Estratto del documento:
◇ ◇ ◇ ◇ ◇ ◇ ◇
Tuttavia, il ministro egiziano ha sollevato un punto piuttosto significativo: risolvere la “causa palestinese” è essenziale per lo sviluppo di un’iniziativa di trasporto sostenuta dagli Stati Uniti che colleghi l’India all’Europa attraverso l’Asia occidentale. In altre parole, la Striscia di Gaza deve essere sostanzialmente “spopolata” affinché questo nuovo progetto possa procedere! Il progetto, denominato Corridoio Economico India-Medio Oriente (IMEC), è stato presentato al vertice del G20 nel settembre 2023. È ampiamente considerato un’alternativa americana alla strategia infrastrutturale globale cinese, la Belt and Road Initiative.

“Dobbiamo tenere presente che la connettività è molto importante come parte di una soluzione definitiva della causa palestinese”, ha detto Abdelatty ai giornalisti durante una visita a Nuova Delhi. Ha affermato di aver discusso dell’IMEC con la sua controparte indiana e ha osservato che l’Egitto è aperto a partecipare al progetto.

I piani per il nuovo corridoio India-Europa centrale (IMEC)

Si tratta di affermazioni a dir poco notevoli riguardo al nuovo progetto. Il ministro egiziano ha anche affermato che il progetto è stato ritardato a causa della guerra in corso a Gaza. Secondo lui, “la rotta è attualmente utilizzata per aggirare il blocco degli Houthi ed è ampiamente considerata un modo per garantire il futuro della catena di approvvigionamento India-Europa-Stati Uniti evitando il Canale di Suez”.
◇ ◇ ◇ ◇ ◇ ◇ ◇
Elenca i Paesi nominati nel brano sul corridoio IMEC, ciascuno una sola volta.

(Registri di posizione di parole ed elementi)
◇ ◇ ◇ ◇ ◇ ◇ ◇
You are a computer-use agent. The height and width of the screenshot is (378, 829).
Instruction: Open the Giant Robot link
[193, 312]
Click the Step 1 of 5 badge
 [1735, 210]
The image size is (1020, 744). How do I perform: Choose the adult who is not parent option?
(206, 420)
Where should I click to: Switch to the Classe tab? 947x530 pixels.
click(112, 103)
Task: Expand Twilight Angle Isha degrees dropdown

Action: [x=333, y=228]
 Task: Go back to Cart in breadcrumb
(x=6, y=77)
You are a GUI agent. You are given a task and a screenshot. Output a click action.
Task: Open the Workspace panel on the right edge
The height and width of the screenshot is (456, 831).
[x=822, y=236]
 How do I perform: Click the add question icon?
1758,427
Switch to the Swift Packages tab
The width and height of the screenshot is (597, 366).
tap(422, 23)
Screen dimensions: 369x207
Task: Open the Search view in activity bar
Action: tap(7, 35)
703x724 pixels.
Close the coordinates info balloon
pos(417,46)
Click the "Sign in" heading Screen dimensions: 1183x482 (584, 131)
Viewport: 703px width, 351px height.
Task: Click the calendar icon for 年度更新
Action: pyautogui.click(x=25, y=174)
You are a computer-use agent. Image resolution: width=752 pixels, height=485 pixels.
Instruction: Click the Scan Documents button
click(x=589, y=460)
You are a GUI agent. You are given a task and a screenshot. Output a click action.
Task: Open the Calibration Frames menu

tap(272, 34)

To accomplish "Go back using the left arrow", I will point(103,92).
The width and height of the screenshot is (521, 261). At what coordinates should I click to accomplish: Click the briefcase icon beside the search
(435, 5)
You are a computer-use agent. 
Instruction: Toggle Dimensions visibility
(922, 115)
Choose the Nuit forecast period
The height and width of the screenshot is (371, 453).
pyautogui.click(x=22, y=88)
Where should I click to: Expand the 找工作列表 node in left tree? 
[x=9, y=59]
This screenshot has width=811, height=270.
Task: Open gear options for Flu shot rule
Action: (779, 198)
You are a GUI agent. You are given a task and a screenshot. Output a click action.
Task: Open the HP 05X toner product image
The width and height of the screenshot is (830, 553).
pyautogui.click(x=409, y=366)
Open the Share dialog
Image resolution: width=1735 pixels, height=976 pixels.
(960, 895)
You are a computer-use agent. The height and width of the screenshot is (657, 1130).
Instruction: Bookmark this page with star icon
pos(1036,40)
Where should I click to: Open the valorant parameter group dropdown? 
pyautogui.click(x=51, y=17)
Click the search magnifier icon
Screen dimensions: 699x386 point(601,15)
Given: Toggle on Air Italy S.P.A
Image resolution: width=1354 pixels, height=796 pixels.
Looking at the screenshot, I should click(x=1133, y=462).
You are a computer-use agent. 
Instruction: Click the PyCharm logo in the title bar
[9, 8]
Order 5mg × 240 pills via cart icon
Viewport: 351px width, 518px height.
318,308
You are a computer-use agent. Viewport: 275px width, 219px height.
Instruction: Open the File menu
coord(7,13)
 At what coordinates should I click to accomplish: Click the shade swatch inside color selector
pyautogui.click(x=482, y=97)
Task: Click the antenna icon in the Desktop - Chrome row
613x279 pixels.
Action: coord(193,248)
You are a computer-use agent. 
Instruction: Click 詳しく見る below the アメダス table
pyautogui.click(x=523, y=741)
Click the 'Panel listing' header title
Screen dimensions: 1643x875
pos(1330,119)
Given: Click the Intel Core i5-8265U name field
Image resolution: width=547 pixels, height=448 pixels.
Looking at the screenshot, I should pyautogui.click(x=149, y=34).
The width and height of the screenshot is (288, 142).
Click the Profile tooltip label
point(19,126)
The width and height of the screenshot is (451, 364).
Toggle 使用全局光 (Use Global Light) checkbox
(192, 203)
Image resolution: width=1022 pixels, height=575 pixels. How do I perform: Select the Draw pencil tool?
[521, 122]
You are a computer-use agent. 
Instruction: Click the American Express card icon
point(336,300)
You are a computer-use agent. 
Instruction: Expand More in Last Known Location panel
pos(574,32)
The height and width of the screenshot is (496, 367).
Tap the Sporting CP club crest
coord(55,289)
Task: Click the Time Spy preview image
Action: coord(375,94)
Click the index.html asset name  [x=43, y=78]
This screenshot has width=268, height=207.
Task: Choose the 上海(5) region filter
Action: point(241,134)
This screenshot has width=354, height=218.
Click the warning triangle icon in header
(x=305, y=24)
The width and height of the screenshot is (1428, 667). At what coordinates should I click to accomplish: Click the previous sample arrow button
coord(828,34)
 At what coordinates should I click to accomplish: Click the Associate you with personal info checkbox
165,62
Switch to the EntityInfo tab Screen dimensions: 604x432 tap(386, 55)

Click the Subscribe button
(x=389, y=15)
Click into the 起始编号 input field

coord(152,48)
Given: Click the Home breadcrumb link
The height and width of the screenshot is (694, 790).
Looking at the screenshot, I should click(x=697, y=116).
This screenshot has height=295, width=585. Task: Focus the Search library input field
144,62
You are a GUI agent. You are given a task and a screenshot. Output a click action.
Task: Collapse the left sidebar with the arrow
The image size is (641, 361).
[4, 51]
◇ ◇ ◇ ◇ ◇ ◇ ◇
Risposta: Stati Uniti, India, Egitto